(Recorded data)
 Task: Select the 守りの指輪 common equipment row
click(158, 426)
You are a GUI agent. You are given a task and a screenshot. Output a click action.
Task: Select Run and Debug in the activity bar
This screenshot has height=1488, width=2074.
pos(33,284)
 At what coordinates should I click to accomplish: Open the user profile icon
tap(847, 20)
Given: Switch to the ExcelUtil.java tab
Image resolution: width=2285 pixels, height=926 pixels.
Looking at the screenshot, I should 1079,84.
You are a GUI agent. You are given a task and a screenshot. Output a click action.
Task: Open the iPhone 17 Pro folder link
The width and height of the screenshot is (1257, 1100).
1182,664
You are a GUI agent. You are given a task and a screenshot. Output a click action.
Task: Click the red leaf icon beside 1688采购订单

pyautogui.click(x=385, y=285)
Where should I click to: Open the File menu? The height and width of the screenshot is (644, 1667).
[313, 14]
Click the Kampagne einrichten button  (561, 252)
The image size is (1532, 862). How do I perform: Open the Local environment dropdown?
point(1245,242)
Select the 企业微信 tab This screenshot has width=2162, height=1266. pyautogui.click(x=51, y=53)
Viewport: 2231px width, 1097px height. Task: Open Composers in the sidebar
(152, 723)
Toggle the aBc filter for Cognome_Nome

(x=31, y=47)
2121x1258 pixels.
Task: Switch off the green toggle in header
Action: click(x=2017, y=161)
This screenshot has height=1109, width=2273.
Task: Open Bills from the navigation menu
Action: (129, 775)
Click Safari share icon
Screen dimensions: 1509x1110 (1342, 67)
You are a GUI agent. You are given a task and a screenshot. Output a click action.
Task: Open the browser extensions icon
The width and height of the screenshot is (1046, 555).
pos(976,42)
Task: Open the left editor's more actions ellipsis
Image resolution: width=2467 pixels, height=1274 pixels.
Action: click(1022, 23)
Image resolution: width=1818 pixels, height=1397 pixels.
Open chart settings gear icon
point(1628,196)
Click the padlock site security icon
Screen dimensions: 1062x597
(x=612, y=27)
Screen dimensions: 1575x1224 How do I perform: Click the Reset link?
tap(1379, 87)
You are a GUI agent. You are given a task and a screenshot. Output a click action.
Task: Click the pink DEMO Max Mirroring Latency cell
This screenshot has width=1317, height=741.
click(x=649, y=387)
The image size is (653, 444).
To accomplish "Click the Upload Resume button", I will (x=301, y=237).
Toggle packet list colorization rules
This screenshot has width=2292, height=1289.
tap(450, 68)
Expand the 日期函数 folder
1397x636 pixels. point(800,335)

--- Required work ---
An exact copy of the lines above, from the one containing "Screen dimensions: 1575x1224" down to the one containing "Task: Click the pink" and including both, is the whole answer; retype it and nothing else.

--- Written response ---
Screen dimensions: 1575x1224 How do I perform: Click the Reset link?
tap(1379, 87)
You are a GUI agent. You are given a task and a screenshot. Output a click action.
Task: Click the pink DEMO Max Mirroring Latency cell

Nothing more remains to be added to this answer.